The matter proceeded to be heard on the main application.
[4] The
application was essentially based on a deed of sale attached to the
applicant’s founding affidavit as annexure “A”.
The said deed
of sale was signed by the parties’ representatives on 14 December
2004. On behalf of the applicant one Mziwandile
Benedic Ngezi, a
director of the applicant company signed purportedly duly authorised
by the board of directors. It needs to be
mentioned that no
resolution in writing to this effect was included. On behalf of the
first respondent the deed of sale was signed
by one R.S.B. Sesele and
one S. Leeuw, the Municipal Manager and Executive Mayor of the first
respondent, respectively, duly authorised
by a council resolution
dated 2 November 2004 attached to the papers as annexure “B”.
[5] The relevant parts of
the council resolution (annexure “B”) read as follows:
“
1. That Council approves the
application of Ixhati Lethu (Pty) Ltd to purchase the Remainder and
Subdivision 3 of Erf 8, Welkom.
2. That
a selling price of R35/m² be determined for the areas known as Phase
I and phase II (Phase I – hotel and conference area
and Phase II –
office block area).
3. That
the final area to be purchased be determined by a land surveyor at
the expense of the developer prior to the finalisation
of the Deed of
Sale.
5. That
the transaction be structured in a Deed of Sale whereby the interest
of Council be protected, which Deed of Sale to be signed
by the
Executive Mayor and the Municipal Manager on behalf of Council.”
The property to be bought
is described in the deed of sale as follows:
“
1.
SALE:
The SELLER sells to the PURCHASER who
purchases the following property upon the terms and conditions
hereof:
THE IMMOVABLE PROPERTY:
The property hereby
sold is a portion of the immovable property on which Rovers Club is
currently situated, also known as Remainder
and Subdivision 3 of Erf
8, Welkom (hereinafter referred to as “the
Property
”)
and demarcated in the color pink on the diagram hereto marked “A”.

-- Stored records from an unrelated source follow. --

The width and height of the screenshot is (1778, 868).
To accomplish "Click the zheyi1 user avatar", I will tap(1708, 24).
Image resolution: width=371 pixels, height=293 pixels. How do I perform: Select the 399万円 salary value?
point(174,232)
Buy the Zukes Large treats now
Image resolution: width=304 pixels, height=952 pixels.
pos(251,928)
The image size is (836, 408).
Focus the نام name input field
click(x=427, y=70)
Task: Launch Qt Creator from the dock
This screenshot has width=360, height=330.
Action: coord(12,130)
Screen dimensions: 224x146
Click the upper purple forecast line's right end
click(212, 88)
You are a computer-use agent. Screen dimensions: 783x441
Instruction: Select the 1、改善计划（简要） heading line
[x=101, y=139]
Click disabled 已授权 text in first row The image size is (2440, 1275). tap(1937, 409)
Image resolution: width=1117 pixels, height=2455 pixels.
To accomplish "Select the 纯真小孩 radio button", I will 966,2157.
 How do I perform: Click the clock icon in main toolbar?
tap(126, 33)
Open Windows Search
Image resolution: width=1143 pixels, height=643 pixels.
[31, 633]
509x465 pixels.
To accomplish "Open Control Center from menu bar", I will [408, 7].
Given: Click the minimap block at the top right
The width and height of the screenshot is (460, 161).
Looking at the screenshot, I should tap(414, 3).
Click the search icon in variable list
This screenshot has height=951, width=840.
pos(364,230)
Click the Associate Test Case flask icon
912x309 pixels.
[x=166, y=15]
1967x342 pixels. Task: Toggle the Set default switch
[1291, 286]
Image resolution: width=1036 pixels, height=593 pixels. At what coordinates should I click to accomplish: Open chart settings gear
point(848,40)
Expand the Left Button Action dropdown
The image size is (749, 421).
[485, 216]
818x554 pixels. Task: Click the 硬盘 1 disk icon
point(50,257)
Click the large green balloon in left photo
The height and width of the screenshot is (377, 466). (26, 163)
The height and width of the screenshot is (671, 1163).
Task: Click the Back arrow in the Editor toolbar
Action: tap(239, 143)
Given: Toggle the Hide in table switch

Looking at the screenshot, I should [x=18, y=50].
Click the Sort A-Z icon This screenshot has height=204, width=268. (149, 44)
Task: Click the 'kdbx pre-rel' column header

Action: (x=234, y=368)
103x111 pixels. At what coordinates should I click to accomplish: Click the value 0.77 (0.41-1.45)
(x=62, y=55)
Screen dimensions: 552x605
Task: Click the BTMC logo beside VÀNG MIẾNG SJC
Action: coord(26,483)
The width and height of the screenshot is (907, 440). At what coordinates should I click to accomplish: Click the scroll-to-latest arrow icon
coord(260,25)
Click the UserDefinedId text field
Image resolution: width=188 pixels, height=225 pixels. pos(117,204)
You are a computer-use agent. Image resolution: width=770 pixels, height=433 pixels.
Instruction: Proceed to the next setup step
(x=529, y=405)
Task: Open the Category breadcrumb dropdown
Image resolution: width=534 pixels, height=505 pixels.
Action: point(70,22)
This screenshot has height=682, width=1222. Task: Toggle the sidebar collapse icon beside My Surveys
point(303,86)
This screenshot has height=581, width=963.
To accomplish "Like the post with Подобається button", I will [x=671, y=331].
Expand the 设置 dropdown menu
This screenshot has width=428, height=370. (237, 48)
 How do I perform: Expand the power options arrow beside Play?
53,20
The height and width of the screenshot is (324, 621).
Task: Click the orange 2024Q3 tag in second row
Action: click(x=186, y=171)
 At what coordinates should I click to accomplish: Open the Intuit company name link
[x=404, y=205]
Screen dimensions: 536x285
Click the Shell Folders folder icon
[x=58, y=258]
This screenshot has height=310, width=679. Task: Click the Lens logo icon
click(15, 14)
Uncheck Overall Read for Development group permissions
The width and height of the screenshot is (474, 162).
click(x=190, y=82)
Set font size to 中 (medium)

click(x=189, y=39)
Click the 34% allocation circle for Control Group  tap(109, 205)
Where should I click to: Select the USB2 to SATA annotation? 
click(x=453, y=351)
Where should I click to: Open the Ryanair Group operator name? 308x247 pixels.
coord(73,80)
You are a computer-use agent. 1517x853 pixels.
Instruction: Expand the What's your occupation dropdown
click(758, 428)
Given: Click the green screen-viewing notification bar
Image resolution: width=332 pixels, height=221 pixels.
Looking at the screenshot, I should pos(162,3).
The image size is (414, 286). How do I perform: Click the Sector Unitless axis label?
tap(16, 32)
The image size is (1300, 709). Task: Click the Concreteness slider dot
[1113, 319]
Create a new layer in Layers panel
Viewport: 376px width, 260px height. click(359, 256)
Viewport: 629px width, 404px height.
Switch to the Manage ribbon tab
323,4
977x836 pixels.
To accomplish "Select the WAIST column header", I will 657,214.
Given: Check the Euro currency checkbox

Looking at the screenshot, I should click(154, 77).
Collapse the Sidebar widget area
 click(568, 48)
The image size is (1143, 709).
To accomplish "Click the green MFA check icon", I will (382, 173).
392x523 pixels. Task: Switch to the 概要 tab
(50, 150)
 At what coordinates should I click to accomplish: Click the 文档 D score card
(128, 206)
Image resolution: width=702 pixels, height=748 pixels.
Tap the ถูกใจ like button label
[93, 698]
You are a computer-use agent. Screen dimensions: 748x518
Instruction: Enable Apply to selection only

The area is known to the parties as the current rugby
fields of
Rovers Club (hereinafter referred to as “
Phase
1
”)
and the area opposite the Welkom Magistrate Court which include the
current parking area situated in the vicinity (hereinafter
referred
to as “
Phase
2
”.
The
SELLER will appoint land surveyors at the cost of the PURCHASER to
survey the land as described above and prepare the diagram
necessary
for the purposes of giving the PURCHASER title to the property. The
parties agree to be bound by the diagram prepared
for this purpose
provided it is essentially in compliance with Annexure “A” and
waive any minor deficiency or surplus in extent
which may be in
either parties favour.”
[6] In
addition the deed of sale provided for an option to the applicant to
purchase additional adjacent property from first respondent
which
option was duly exercised by the applicant.
[7] The
application was prompted by a letter from the first respondent dated
3 August 2007 to the effect that the first respondent
is of opinion
that the deed of sale is null and void in that the statutory
prescribed procedures were not followed at the conclusion
of the
agreement and that the conduct of the Executive Mayor and the
Municipal Manager when concluding the agreement was “
ultra
vires
”
and the agreement was consequently
ab
initio
invalid.
As a result of these defects, the letter stated, the first
respondent was not proceeding with the registration and transfer
of
the property to the applicant.
[8] Applicant
responded by writing a letter to the first respondent on 5 September
2007 denying the alleged invalidity of the agreement
and requiring
the first respondent to state the alleged statutory procedures that
were not followed and the grounds of the alleged
invalidity of the
agreement. In addition the first respondent was requested to
undertake that it will not alienate the said property
pending the
legal action applicant would institute to enforce the agreement. No
response from first respondent was forthcoming,
however.
[9] Applicant
believed the first respondent was in the process of alienating the
said property and attached to his papers a notice
in “The Sowetan”
newspaper dated 27 September 2007 inviting interested persons to make
proposals for the development of the property
forming the
subject-matter of the alleged sale.
[10] In
its opposing affidavit the first respondent raised several points on
which it relied for the invalidity of the agreement.
In argument
before this court these points were restricted to the following:
(a) Non-compliance with
the provisions of section 2 of the Alienation of Land Act, No. 68 of
1981;
(b) The provisions of
paragraph 3 of the Council resolution of 2 November 2004, and
(c) The provisions of
section 14
of the
Local Government: Municipal Finance Management Act,
No. 56 of 2003
.
Section 2
of the
Alienation of Land Act provides
as follows:
“
(1) No
alienation of land after the commencement of this section shall,
subject to the provisions of
section 28
, be of any force or effect
unless it is contained in a deed of alienation signed by the parties
thereto or by their agents acting
on their written authority.”
[11] Arguments
advanced at length on behalf of both parties during the hearing
centred around the adequacy of the description of the
land sold.
Several cases were referred to. For the applicant it was argued that
the
merx
was sufficiently described and is ascertainable “on the ground”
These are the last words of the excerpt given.